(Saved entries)
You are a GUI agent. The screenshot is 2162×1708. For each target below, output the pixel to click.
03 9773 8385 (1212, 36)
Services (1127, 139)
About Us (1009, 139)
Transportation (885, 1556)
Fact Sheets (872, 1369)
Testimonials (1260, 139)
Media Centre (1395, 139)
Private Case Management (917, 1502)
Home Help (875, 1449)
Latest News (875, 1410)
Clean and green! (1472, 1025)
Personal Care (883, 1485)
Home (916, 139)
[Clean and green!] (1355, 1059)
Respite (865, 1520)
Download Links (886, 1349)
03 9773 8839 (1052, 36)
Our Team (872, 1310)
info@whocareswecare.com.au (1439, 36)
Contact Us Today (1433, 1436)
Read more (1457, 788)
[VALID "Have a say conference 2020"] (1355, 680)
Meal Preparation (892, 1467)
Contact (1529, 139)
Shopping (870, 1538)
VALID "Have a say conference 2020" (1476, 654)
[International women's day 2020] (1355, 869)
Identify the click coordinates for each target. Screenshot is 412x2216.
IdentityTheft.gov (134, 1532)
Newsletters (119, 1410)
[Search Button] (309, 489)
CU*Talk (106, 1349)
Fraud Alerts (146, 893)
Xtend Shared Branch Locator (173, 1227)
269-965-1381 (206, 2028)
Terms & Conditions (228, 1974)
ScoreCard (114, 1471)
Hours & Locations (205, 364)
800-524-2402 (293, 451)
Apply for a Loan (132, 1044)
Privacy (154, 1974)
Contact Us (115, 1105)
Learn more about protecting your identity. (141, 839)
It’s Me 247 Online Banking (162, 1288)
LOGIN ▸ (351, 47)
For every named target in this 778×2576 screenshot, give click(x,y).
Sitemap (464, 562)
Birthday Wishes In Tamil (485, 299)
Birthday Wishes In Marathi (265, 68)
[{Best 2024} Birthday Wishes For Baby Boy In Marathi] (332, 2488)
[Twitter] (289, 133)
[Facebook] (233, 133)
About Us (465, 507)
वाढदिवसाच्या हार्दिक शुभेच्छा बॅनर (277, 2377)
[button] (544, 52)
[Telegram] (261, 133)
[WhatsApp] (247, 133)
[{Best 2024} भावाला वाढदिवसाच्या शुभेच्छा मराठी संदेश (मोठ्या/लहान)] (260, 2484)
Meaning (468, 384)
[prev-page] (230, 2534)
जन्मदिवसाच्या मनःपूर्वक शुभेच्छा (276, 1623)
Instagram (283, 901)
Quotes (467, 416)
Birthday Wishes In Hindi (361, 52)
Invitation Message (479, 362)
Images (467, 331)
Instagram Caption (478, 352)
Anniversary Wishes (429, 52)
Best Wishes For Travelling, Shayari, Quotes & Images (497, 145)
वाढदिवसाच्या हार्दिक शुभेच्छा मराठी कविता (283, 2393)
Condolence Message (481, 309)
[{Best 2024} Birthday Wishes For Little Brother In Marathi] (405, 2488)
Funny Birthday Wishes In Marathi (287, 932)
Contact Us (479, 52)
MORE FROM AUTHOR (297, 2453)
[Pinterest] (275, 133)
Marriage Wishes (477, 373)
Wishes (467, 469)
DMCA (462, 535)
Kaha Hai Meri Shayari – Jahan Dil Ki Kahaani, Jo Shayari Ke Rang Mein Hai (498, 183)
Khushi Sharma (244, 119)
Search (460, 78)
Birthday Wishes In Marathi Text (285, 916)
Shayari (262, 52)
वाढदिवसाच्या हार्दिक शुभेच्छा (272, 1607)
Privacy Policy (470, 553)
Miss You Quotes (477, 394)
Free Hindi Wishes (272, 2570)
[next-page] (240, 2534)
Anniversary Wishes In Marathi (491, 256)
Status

> [Goal of the exercise] In the entries above, the lines between the one holding "Marathi] (332, 2488)" and the one holding "Instagram Caption (478, 352)", inclusive, are to be printed exactly as written, and those alone.

> [Result below]
[{Best 2024} Birthday Wishes For Baby Boy In Marathi] (332, 2488)
[Twitter] (289, 133)
[Facebook] (233, 133)
About Us (465, 507)
वाढदिवसाच्या हार्दिक शुभेच्छा बॅनर (277, 2377)
[button] (544, 52)
[Telegram] (261, 133)
[WhatsApp] (247, 133)
[{Best 2024} भावाला वाढदिवसाच्या शुभेच्छा मराठी संदेश (मोठ्या/लहान)] (260, 2484)
Meaning (468, 384)
[prev-page] (230, 2534)
जन्मदिवसाच्या मनःपूर्वक शुभेच्छा (276, 1623)
Instagram (283, 901)
Quotes (467, 416)
Birthday Wishes In Hindi (361, 52)
Invitation Message (479, 362)
Images (467, 331)
Instagram Caption (478, 352)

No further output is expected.